For both pharmaceutical and non-pharmaceutical trademarks, prior to filing the company’s trademark attorney should conduct a search of registered and pending trademarks to anticipate those that the USPTO may consider confusingly similar during the examination of the trademark application. If the product is to be marketed worldwide under a single brand name, the trademark owner should also consider a global search, the breadth of which largely depends on the owner’s needs and finances. These searches help to avoid potential USPTO refusals and oppositions.
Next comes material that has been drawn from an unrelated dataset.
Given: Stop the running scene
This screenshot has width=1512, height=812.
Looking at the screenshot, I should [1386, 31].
For pharmaceutical trademarks, the trademark attorney handling the matter should also consider standard, common and chemical names to avoid problems that might arise before the USPTO. To that end, the trademark attorney should consider whether the proposed brand name is too close to a USAN. For example, in 2002 TopoTarget ApS sought to register TOPOTECT for “pharmaceutical preparations for the treatment of cancer” (Smithkline Beecham PLC v TopoTarget ApS Corp, Opp No 91157491, 2004 TTAB LEXIS 504 (TTAB Sept 2 2004)). Smithkline Beecham opposed the registration on the basis that TOPOTECT was a slight misspelling or abbreviation of topotecan, which was the generic USAN name of the applicant’s pharmaceutical product. Smithkline argued that the contemporaneous use of TOPOTECT as a trademark with the generic drug name topotecan “presents a significant threat to public health and safety and that both the World Health Organization and USAN strongly discourage the use of USAN and INN generic terms as trademarks”. Although the Trademark Trial and Appeal Board denied Smithkline’s request to prevent the registration on summary judgment, TopoTarget ultimately abandoned its application after a lengthy opposition proceeding.
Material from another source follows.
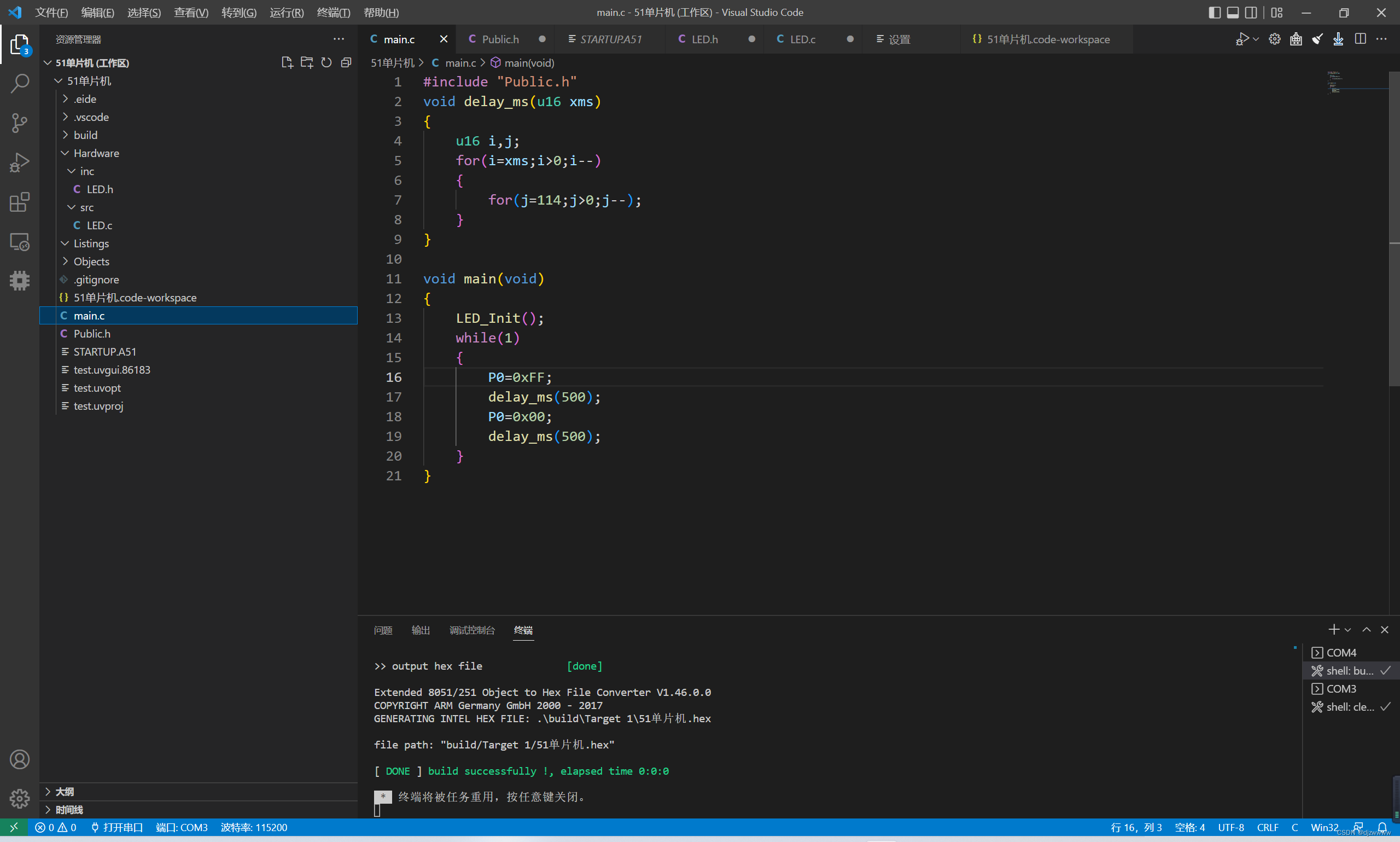Click the New File icon in explorer
The height and width of the screenshot is (842, 1400).
(287, 62)
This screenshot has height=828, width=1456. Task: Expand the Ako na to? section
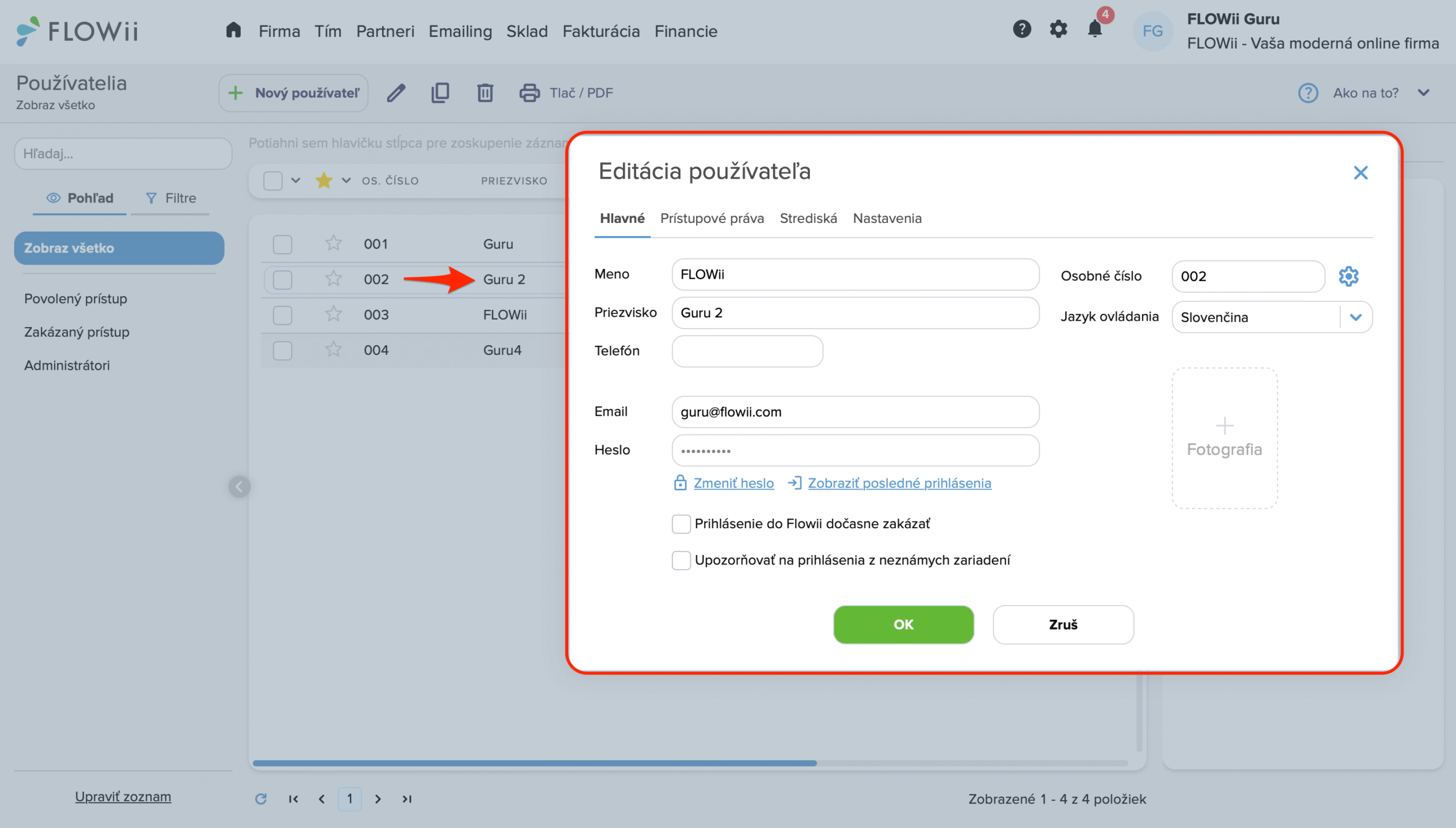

The trademark attorney involved in naming a pharmaceutical should also consider common chemical abbreviations for a drug. Even if a pharmaceutical company secures a trademark registration for a new drug product and the USPTO does not consider the similarity of that mark to a USAN to be problematic, claiming any common chemical name may result in the preclusion of trademark rights. For example, in 1976 Canada Packers Inc sought and secured a US federal trademark registration for CHENO for use in connection with “pharmaceutical preparations, namely, bile acid”. Years later, Rowell Laboratories asked the USPTO to cancel the registration, claiming that for a long time the trademark CHENO had been used generically in the pharmaceutical industry as an abbreviated name for chenodeoxycholic acid (Rowell Laboratories, Inc v Canada Packers Inc, Cancellation No 12,375, 1982 TTAB LEXIS 68; 215 USPQ 523 (TTAB 1981)). The USAN for the drug was ‘chenodiol’. The Trademark Trial and Appeal Board held that the prior abbreviated use of ‘cheno’ to refer to chenodeoxycholic acid precluded Canada Packers from claiming trademark rights over the term and cancelled the registration.
Pharmaceutical trademarks merit special considerations. Choosing the trademark and the USAN simultaneously can help to prevent expensive collisions in the USPTO. Although it is tempting for a pharmaceutical company to draw on the USAN – especially if it invented the drug compound and came up with its name – the more distance between a new brand name and the universe of registered trademarks, USANs and common chemical names, the fewer potential problems there may be before the USPTO and thereafter.